Communications regulator Ofcom has banned three-year mobile phone and broadband contracts in the UK, with the maximum length of contract now set at two years.
This is good news for consumers, who may otherwise have been lured into signing 36-month contracts, with the promise of one of the market’s top smartphones with less money to pay each month.
But in such a fast-moving market, three years is a long time and smartphones can become obsolete in as little as a year. Longer contracts also prevent customers from switching to other providers who may introduce more economical deals.
And for those averse to signing any lengthy contracts, Ofcom also announced that 12-month contracts must be offered by networks, which will now bring the UK in line with EU regulations.
Whilst it’s still possible to find 12-month contracts if you shop around, the minimum advertised term is typically 18-months, with operators keen to get customers signed up to 24-months at least.

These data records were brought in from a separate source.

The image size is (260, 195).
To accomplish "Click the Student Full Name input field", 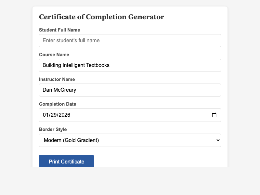I will (x=130, y=41).
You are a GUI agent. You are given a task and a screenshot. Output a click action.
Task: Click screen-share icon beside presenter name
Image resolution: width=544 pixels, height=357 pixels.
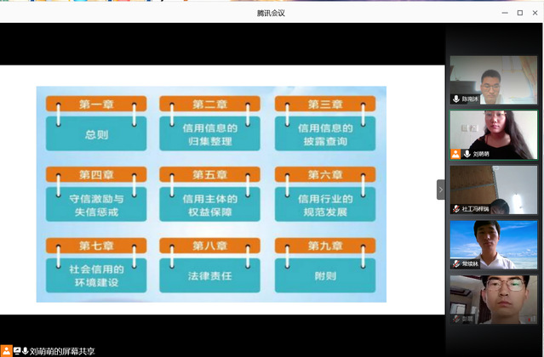click(15, 350)
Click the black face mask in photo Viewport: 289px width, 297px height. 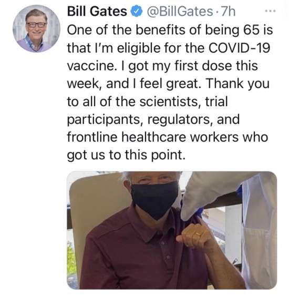pos(154,199)
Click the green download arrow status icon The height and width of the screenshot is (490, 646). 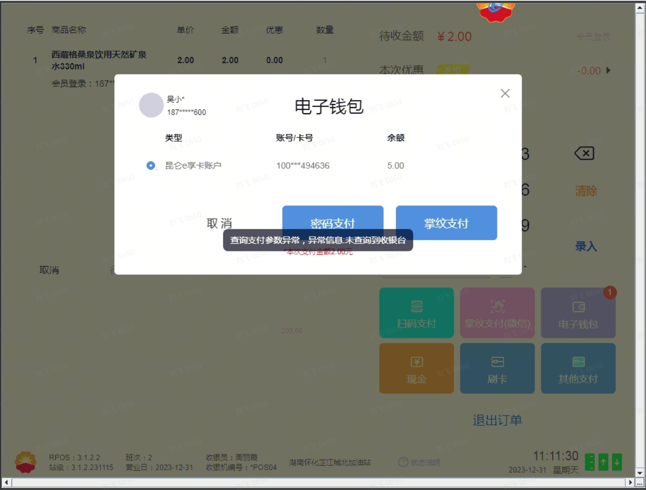[x=617, y=462]
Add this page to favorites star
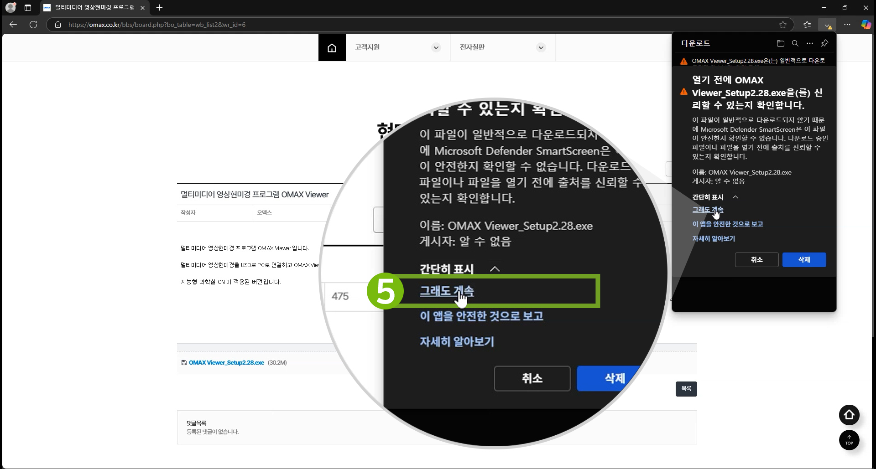Image resolution: width=876 pixels, height=469 pixels. pyautogui.click(x=783, y=25)
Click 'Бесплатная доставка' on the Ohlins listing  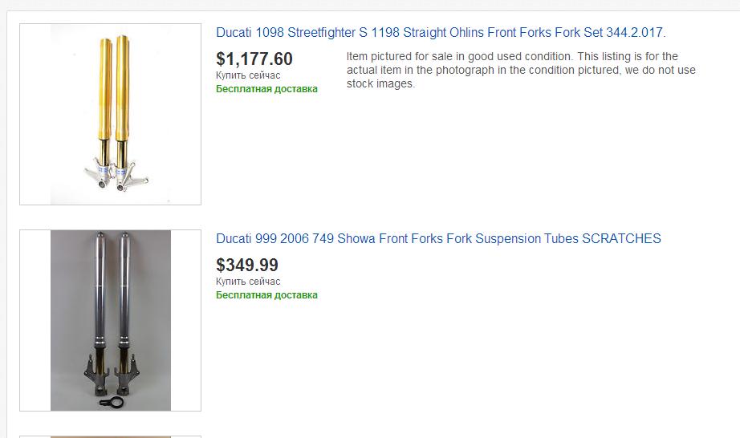click(266, 89)
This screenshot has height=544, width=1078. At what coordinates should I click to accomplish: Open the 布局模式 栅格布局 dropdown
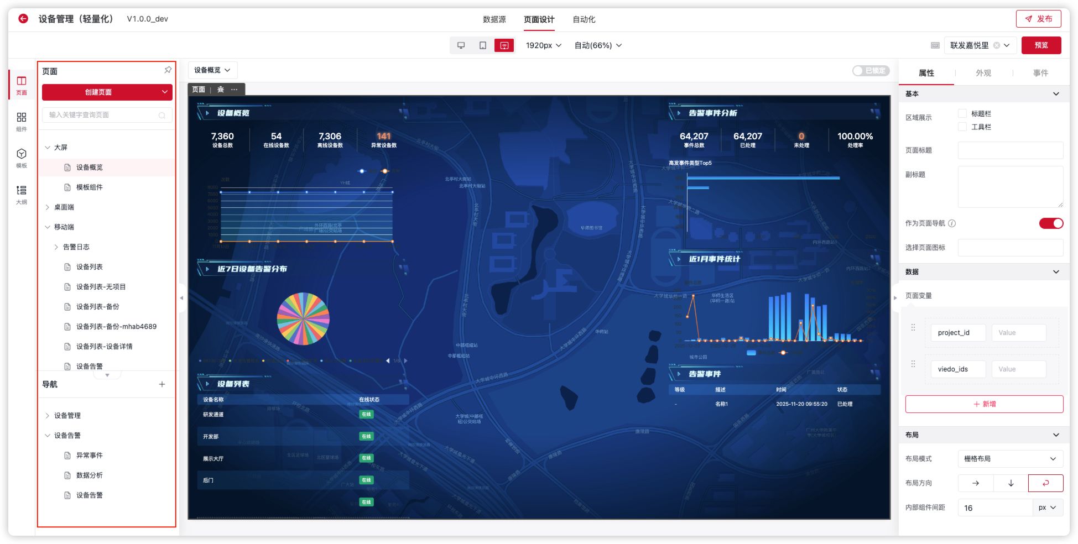pos(1009,458)
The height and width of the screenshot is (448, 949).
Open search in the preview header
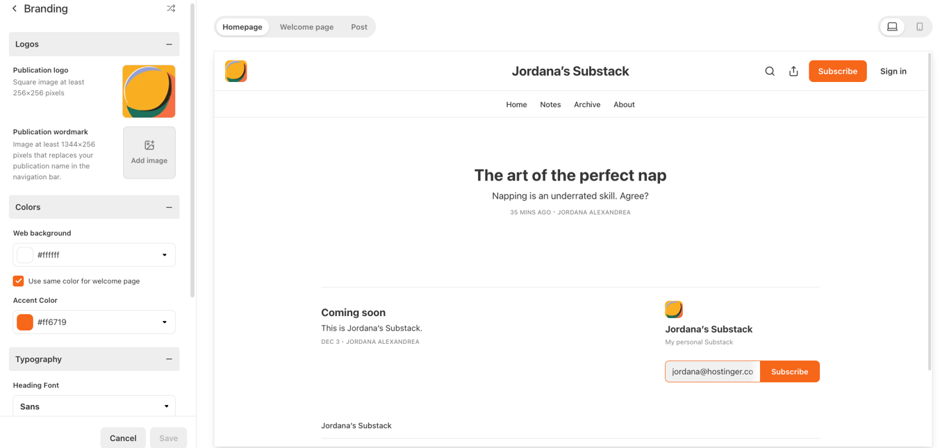point(769,71)
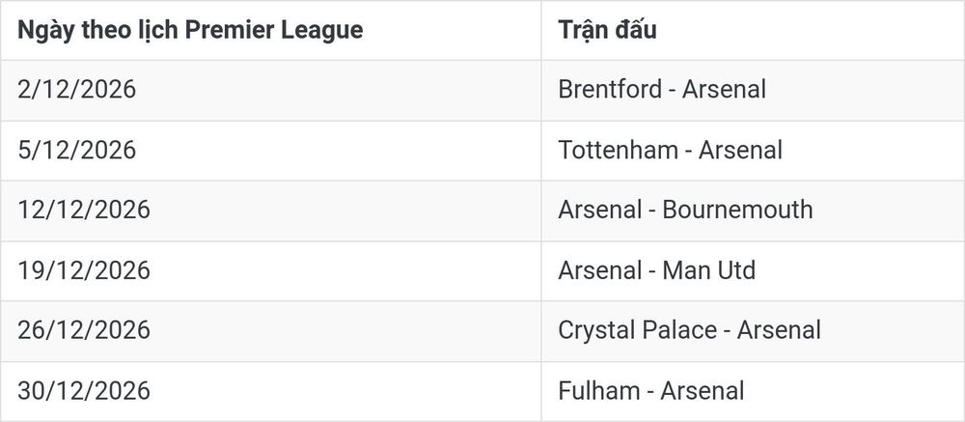Click the Tottenham - Arsenal match cell
Viewport: 965px width, 422px height.
[x=753, y=151]

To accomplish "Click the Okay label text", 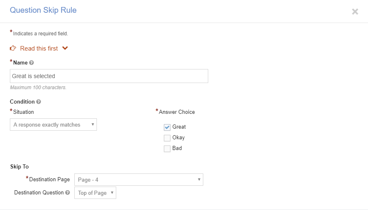I will click(x=179, y=138).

Of course, other options have been sim-only rolling monthly contracts, where the customer gets all the benefits of bundled minutes, texts and data, without the long term commitment. They do have to arrange their own handset though.
Ofcom’s announcement brings further good news for UK mobile customers. Mobile phone providers must now transfer a customer’s mobile number within one day of request, and are required to pay the customer compensation if they fail to do so.
So all in all, this sounds like a very good development on the surface, and it pretty much is. However, with mobile phone providers now required to offer 12-month contracts, we are likely to see some very pricey contracts hitting shops soon, as retailers attempt to claw back the costs of the handsets.
These changes take effect from today.